The plaintiffs, who are participants in the insurance giant’s 401(k) Retirement Savings Plan, had alleged that Transamerica Asset Management, which managed the plan’s investment portfolio, breached its fiduciary duty year after year by choosing and retaining poorly performing proprietary investments when better options were available.

“The plan’s participants trusted Transamerica to construct a 401(k) plan that offered superior investment options and world-class investment management,” the complaint said. “Yet Transamerica saddled the plan’s participants with substandard investment portfolios that were managed by a Transamerica affiliate.”

For example, the lawsuit claimed that over the course of nearly a decade, the plan’s international equity and small core portfolios underperformed their benchmarks by approximately 30% and more than 15%, respectively. It also cited the retirement plan’s own documents that showed that both portfolios and its mid-value portfolio underperformed their respective investment benchmarks over the past one, five, and 10-year periods.

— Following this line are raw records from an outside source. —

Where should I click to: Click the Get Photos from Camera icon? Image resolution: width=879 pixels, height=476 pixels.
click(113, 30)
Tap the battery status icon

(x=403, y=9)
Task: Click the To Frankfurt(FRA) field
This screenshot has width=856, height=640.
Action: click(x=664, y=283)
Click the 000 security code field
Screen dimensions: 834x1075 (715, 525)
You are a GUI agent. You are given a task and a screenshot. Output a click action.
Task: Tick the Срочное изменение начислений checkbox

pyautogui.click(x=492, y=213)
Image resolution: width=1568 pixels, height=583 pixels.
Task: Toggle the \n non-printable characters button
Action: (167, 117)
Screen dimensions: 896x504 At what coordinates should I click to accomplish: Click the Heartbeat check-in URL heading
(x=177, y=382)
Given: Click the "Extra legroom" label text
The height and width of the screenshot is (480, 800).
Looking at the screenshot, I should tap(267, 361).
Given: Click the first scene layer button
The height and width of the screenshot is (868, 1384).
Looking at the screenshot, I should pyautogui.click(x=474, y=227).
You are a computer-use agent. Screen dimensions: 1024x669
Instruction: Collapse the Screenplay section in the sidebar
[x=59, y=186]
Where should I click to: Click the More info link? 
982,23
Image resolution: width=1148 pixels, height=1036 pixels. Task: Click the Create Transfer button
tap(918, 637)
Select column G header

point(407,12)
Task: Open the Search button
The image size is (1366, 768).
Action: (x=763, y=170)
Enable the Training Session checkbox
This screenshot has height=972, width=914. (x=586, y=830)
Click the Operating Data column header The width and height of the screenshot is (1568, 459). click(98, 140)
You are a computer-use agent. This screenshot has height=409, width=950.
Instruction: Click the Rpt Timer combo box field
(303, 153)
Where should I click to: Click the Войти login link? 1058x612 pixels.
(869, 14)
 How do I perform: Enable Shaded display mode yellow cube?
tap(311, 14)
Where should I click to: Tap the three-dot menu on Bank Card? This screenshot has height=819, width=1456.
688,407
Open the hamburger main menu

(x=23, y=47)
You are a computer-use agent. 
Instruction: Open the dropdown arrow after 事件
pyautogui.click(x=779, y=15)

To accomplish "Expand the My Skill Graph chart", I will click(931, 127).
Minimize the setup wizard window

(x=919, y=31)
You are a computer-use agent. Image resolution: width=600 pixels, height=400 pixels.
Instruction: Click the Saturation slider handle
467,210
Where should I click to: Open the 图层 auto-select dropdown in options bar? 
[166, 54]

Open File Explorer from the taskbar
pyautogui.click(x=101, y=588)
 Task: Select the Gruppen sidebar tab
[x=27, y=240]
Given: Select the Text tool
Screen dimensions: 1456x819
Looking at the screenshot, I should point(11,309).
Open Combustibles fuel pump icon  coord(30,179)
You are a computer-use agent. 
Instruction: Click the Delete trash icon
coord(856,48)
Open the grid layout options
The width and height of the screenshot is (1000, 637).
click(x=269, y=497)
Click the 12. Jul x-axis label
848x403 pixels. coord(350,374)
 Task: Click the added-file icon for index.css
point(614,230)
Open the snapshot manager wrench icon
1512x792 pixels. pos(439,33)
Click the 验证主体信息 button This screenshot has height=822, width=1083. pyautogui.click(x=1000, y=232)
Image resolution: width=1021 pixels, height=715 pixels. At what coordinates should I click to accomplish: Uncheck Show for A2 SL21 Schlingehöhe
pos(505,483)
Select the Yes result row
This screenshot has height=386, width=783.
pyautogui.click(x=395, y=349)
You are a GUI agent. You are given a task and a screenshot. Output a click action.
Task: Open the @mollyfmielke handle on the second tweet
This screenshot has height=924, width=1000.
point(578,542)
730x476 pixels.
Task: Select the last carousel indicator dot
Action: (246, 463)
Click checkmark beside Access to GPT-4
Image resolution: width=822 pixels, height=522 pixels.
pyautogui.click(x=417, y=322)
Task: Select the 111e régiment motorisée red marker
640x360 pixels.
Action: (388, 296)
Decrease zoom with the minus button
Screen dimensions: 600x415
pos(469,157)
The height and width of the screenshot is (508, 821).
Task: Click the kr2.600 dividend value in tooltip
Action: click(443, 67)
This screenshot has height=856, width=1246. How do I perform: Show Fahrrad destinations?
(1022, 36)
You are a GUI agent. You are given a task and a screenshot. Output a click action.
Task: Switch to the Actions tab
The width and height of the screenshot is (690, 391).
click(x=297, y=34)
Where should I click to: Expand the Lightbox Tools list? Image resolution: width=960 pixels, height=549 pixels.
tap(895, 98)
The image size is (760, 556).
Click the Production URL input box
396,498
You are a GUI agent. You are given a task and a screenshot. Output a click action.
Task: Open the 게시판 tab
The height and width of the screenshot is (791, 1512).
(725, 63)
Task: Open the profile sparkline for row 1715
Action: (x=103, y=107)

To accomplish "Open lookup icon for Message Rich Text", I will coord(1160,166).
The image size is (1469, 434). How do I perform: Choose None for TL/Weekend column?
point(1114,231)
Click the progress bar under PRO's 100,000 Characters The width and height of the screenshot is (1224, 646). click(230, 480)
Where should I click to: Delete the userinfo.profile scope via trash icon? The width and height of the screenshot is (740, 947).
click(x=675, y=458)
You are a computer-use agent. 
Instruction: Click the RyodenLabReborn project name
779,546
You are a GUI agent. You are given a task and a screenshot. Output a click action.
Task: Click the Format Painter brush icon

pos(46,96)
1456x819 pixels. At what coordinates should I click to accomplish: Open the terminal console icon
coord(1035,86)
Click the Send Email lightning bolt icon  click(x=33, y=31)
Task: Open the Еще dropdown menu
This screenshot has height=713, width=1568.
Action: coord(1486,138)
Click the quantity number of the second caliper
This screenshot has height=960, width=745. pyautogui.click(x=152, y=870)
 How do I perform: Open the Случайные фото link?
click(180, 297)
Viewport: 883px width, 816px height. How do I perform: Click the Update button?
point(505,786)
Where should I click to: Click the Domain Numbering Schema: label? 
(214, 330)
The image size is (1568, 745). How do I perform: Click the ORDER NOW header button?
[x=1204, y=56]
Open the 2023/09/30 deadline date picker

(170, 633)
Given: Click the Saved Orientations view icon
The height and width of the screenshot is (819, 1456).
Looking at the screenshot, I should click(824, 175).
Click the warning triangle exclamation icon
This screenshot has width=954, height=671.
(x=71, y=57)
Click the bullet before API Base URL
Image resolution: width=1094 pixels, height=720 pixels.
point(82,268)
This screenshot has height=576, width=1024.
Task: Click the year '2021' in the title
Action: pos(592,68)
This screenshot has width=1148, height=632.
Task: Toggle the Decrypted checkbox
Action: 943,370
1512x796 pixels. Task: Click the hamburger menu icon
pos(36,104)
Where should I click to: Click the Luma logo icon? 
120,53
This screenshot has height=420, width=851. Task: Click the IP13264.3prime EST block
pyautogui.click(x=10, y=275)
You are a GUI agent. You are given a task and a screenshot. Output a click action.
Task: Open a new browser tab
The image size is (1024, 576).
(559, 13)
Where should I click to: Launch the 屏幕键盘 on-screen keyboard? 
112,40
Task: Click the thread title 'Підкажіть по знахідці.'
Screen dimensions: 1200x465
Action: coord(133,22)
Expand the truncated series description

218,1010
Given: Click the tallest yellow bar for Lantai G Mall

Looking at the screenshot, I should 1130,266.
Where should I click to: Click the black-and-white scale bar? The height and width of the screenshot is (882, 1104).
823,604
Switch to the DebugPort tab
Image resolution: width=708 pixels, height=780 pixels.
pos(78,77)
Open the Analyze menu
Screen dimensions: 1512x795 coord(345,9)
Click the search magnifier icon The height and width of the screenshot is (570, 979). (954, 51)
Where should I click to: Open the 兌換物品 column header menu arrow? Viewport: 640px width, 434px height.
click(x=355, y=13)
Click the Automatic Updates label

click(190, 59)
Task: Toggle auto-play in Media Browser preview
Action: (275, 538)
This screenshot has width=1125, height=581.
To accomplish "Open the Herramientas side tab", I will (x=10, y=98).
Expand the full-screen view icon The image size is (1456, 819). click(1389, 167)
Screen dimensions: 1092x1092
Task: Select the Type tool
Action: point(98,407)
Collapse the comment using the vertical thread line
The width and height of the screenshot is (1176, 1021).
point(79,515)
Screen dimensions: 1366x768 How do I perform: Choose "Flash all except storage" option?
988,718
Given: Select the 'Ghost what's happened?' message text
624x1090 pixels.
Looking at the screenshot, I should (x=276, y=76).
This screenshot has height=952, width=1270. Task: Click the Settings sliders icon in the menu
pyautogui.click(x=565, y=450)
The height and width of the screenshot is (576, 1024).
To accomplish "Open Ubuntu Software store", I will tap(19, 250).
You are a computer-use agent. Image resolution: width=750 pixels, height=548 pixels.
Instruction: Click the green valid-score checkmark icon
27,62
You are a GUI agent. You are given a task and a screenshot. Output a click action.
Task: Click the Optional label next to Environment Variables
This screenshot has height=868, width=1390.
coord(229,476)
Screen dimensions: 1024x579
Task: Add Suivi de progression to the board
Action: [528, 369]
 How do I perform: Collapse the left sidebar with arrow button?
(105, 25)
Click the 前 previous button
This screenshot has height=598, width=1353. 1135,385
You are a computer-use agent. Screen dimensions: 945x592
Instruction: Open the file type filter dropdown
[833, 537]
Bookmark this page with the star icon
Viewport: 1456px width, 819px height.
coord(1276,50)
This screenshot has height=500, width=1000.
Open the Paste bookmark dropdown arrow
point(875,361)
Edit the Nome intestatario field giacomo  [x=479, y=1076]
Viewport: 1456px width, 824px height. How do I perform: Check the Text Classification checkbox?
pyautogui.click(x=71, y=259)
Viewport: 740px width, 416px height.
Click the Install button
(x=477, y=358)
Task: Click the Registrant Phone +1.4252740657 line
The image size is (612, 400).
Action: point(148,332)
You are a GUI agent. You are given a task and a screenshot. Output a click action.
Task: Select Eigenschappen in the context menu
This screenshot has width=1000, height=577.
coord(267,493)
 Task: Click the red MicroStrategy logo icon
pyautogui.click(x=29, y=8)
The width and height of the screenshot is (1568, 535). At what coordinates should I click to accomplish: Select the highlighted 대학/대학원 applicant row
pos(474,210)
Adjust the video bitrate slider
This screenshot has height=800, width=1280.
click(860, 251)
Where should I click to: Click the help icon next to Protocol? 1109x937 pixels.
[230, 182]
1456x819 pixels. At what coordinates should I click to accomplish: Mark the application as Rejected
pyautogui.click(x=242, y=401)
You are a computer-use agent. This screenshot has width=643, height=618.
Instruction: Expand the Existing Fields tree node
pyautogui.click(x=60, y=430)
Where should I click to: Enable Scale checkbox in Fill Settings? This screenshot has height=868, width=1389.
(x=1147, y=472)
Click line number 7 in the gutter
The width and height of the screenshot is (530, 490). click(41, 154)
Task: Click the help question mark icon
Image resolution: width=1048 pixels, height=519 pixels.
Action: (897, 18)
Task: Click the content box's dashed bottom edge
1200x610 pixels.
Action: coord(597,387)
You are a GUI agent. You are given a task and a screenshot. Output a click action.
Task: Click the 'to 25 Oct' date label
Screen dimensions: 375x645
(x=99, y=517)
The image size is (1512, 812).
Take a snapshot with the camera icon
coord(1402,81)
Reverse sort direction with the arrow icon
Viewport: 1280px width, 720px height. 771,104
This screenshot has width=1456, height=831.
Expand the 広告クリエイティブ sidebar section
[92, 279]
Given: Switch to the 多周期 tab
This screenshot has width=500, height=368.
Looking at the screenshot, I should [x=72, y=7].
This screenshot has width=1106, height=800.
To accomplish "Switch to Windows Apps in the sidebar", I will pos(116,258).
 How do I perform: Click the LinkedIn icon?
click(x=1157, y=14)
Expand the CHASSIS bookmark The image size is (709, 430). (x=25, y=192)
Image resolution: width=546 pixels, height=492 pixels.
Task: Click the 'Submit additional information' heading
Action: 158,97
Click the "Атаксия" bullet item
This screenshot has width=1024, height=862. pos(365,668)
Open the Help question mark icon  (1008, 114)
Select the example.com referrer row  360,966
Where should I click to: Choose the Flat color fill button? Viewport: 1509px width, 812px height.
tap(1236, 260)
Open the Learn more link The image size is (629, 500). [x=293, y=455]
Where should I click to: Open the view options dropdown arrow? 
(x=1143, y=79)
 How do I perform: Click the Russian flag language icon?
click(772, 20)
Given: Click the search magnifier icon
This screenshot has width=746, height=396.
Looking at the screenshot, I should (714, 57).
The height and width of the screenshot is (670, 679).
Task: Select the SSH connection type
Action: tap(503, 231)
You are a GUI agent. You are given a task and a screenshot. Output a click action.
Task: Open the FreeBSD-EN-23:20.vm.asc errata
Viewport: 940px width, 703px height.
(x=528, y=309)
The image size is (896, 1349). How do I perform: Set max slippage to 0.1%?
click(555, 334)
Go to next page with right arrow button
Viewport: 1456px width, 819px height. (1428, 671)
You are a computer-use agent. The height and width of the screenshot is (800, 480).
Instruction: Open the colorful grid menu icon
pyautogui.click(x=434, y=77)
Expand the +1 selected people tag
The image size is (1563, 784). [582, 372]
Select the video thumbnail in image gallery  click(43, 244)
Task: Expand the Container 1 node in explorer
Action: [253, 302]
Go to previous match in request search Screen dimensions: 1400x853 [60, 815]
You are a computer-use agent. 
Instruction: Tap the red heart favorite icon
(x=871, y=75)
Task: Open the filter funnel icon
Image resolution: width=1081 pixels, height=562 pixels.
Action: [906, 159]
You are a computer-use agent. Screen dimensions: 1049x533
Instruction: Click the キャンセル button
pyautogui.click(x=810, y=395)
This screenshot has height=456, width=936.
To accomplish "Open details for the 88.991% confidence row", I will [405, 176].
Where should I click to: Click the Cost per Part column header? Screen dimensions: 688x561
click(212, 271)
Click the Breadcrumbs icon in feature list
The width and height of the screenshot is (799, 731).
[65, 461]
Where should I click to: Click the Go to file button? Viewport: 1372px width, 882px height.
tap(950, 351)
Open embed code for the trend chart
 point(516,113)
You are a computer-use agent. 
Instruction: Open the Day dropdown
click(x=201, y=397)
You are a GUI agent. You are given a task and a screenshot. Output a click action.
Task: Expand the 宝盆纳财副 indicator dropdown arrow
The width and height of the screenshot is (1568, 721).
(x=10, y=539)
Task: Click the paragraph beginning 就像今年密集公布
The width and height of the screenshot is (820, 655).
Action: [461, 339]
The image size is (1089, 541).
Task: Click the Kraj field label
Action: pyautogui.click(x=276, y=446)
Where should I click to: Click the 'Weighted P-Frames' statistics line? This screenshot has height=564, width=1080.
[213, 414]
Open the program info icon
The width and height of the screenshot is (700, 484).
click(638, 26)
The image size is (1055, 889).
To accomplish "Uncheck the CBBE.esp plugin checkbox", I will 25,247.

The complaint also said Transamerica made matters worse by encouraging participants to sign up for the company’s Portfolio Xpress tool, which automatically allocated their money to the company’s investment products and therefore “increased the likelihood that participants would invest in one of Transamerica’s imprudent proprietary portfolios.”

The plaintiffs said the alleged breaches caused the plan and its participants to suffer “hundreds of millions of dollars of damages” but they settled for a $5.4 million payout.

However, the plaintiffs got more than just money out of the settlement, which also stipulates that the retirement plan will offer fiduciary training to the trustees for three years. This will be conducted annually by outside legal counsel or by an unaffiliated investment consultant at Transamerica’s election.

The settlement also stipulates that the plan will retain an unaffiliated investment consultant to provide independent investment consulting services to the trustees approximately every quarter.

Transamerica denies any liability or that it has done anything wrong, and said it is only agreeing to the settlement “solely to eliminate the burden and expense of protracted litigation.”